Le message inspiré par Dieu, que ce soit par vision, par rêve, par
audition ou par méditation, vient à l’expression quand l’inspiré entre
en contact avec l’assemblée de Dieu ou entre en contact avec celui
auquel il est envoyé. Même Jésus Christ puise dans le patrimoine
communautaire et parle un langage du milieu qu’il a dû apprendre
plusieurs années (30 ans) avant d’entamer sa mission. Marc l’Évangéliste nous montre Jésus s’entourant de disciples avant d’« étendre » sa
prédication sur le Royaume dans les synagogues et dans les villages.
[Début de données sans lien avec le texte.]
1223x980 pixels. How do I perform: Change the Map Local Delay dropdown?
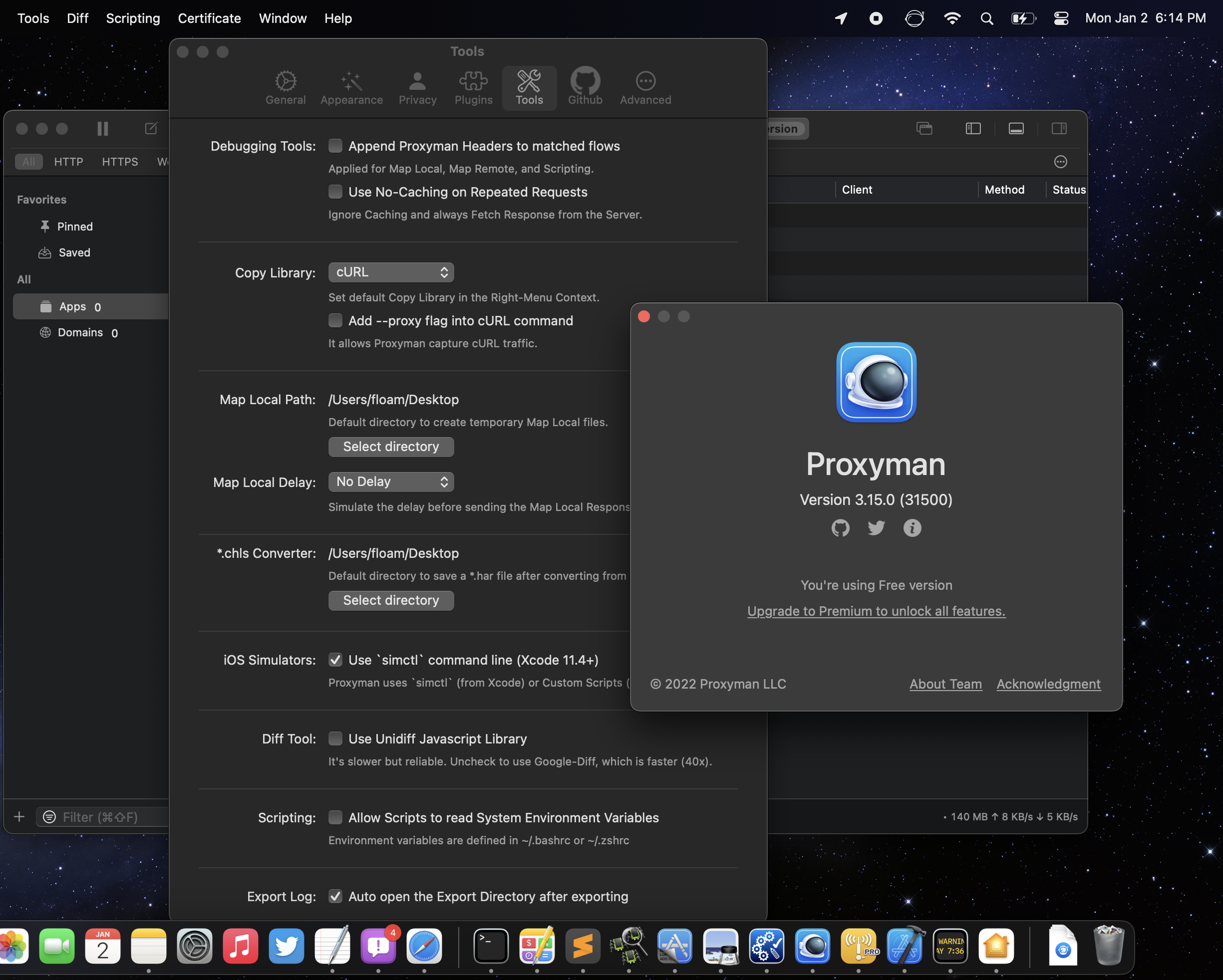[x=391, y=482]

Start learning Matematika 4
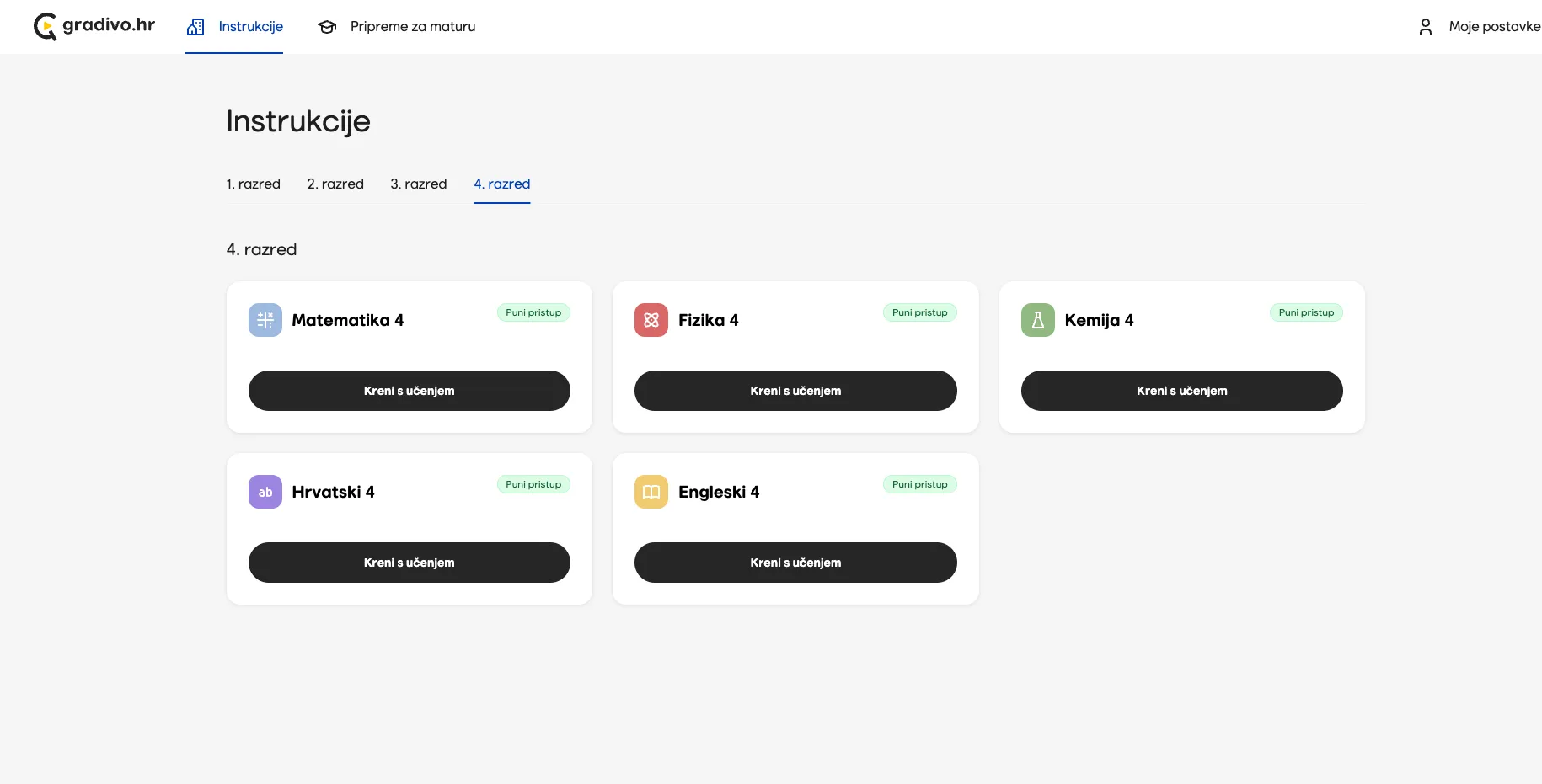coord(410,391)
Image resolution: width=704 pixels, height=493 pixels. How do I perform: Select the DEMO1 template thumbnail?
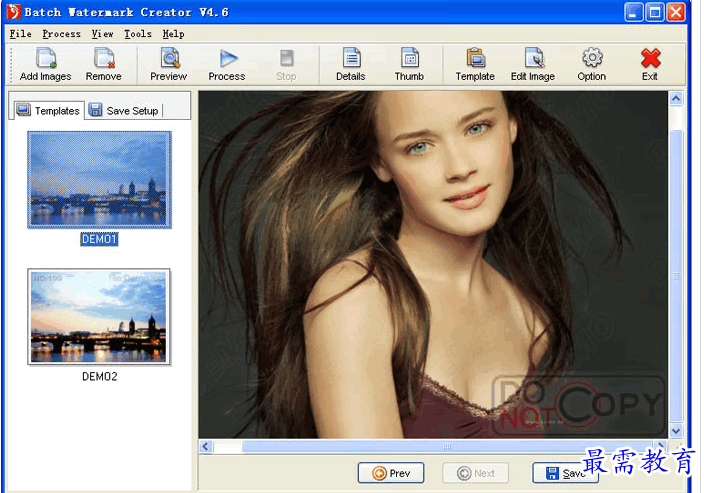pos(99,180)
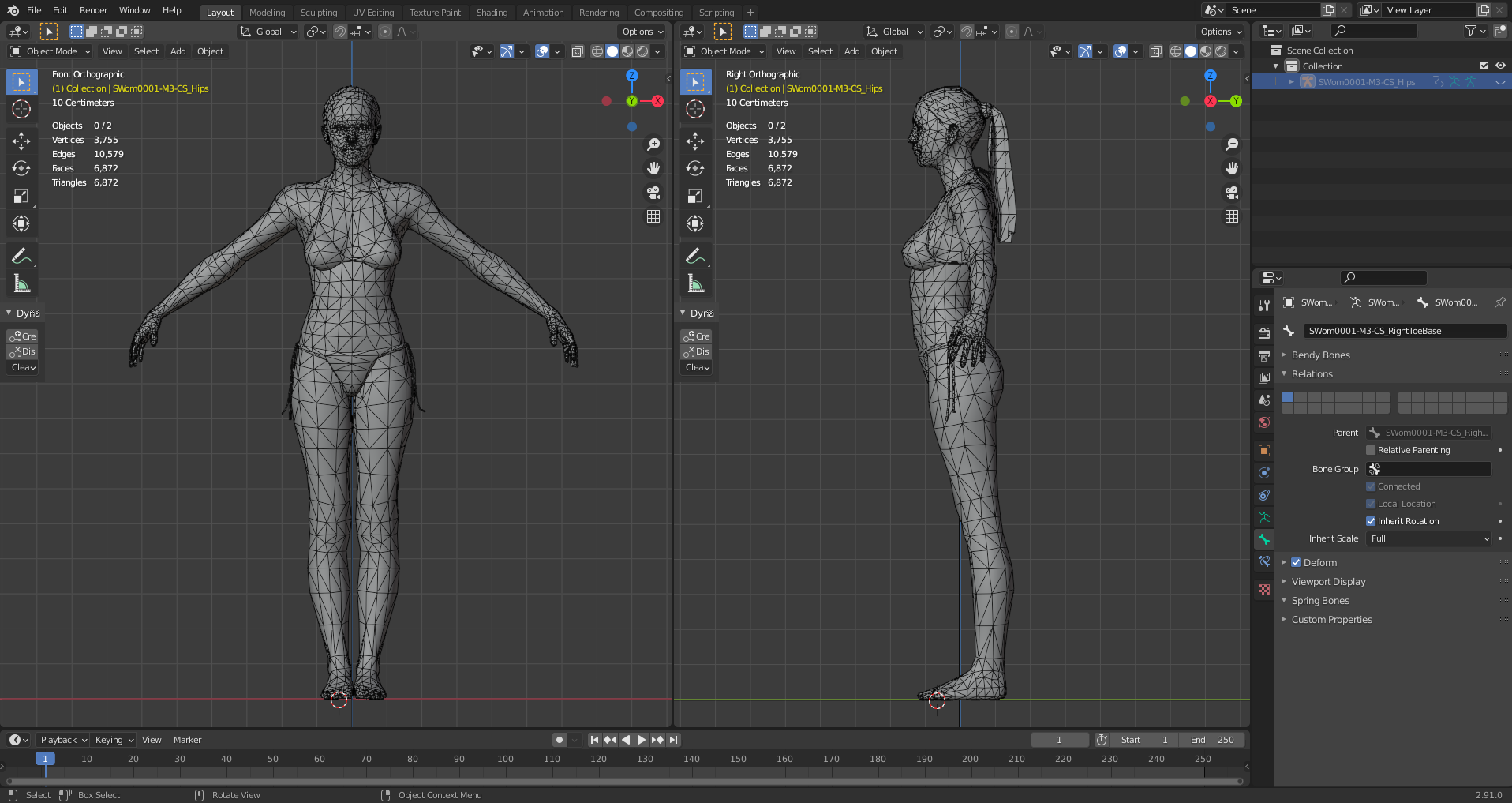Open the Render menu

click(93, 10)
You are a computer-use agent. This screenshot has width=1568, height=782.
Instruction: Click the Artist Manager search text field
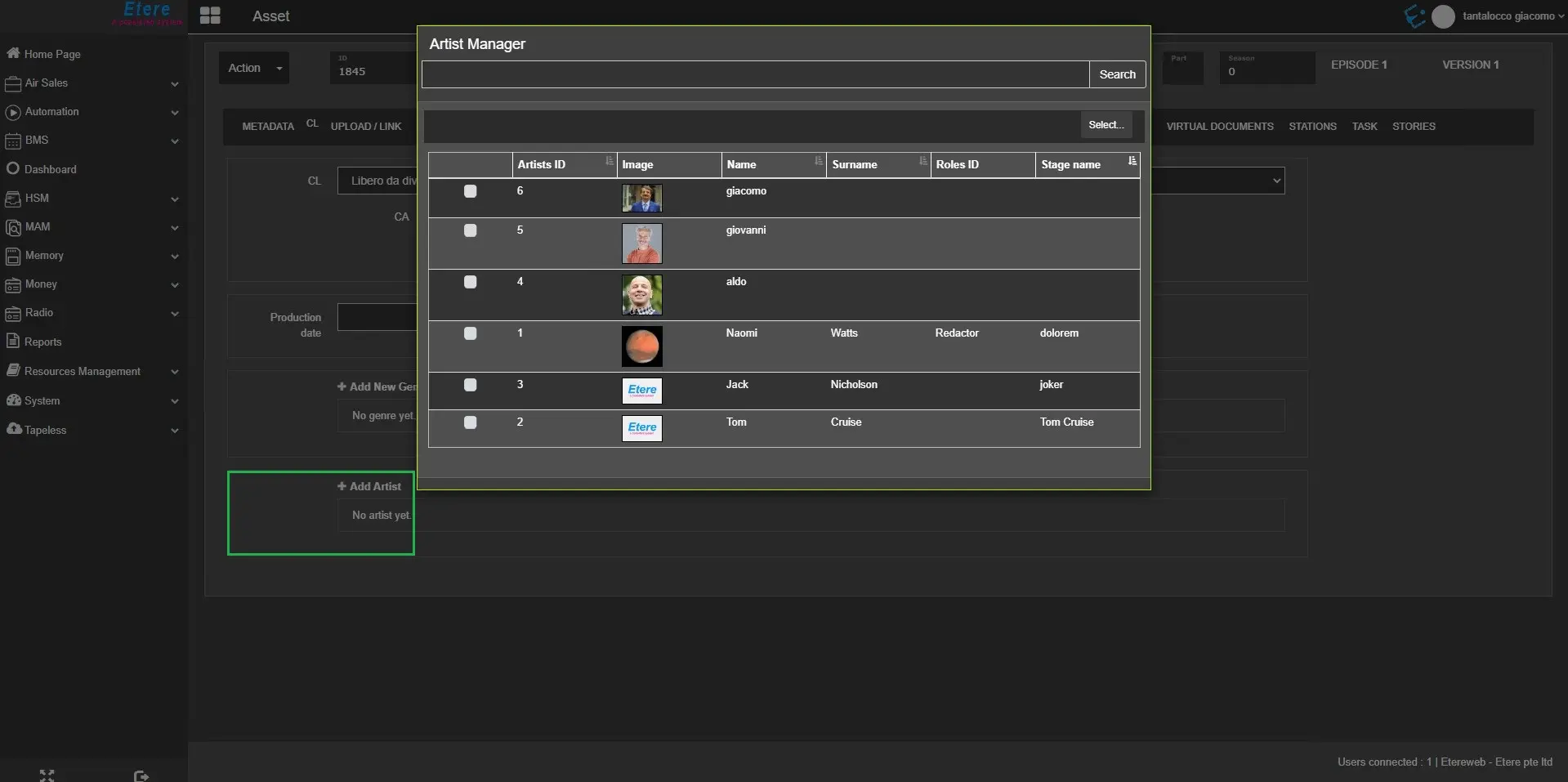coord(755,74)
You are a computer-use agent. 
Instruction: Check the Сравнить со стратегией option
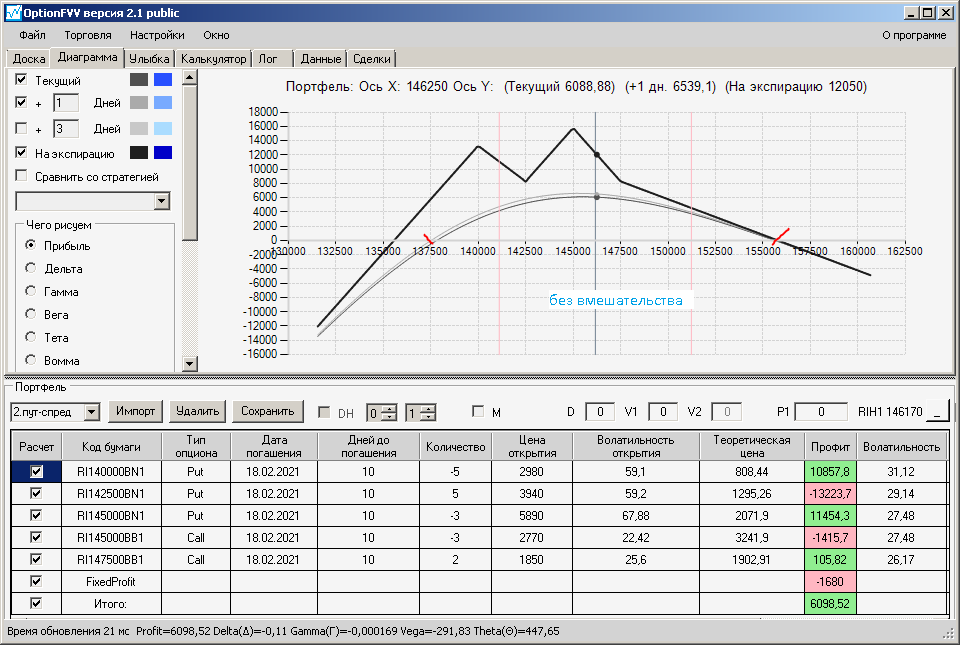pos(22,177)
Les Apôtres ne font pas autrement. Qu’il nous suffise de donner
l’exemple de saint Paul qui va jusqu’à dire : « Je me suis fait tout à
tous afin de gagner quelques uns ».
Le messager qui s’applique à apprendre de la communauté les
expressions qui parlent pertinemment à celle-ci trouvera toujours la
parole qui convient pour faire pénétrer le message dans les fibres les
plus intimes de ses destinataires.
Je dirai en guise de conclusion de ce paragraphe que tout discours
oral ou écrit est œuvre communautaire. Personne ne compose son
discours ex nihilo. Tout auteur s’appuie sur ses devanciers (Abakurambere kirumara) et sur ses contemporains et son œuvre reste
ouverte à ces derniers et aux générations à venir qui se doivent de le
compléter et de porter plus loin ses paroles.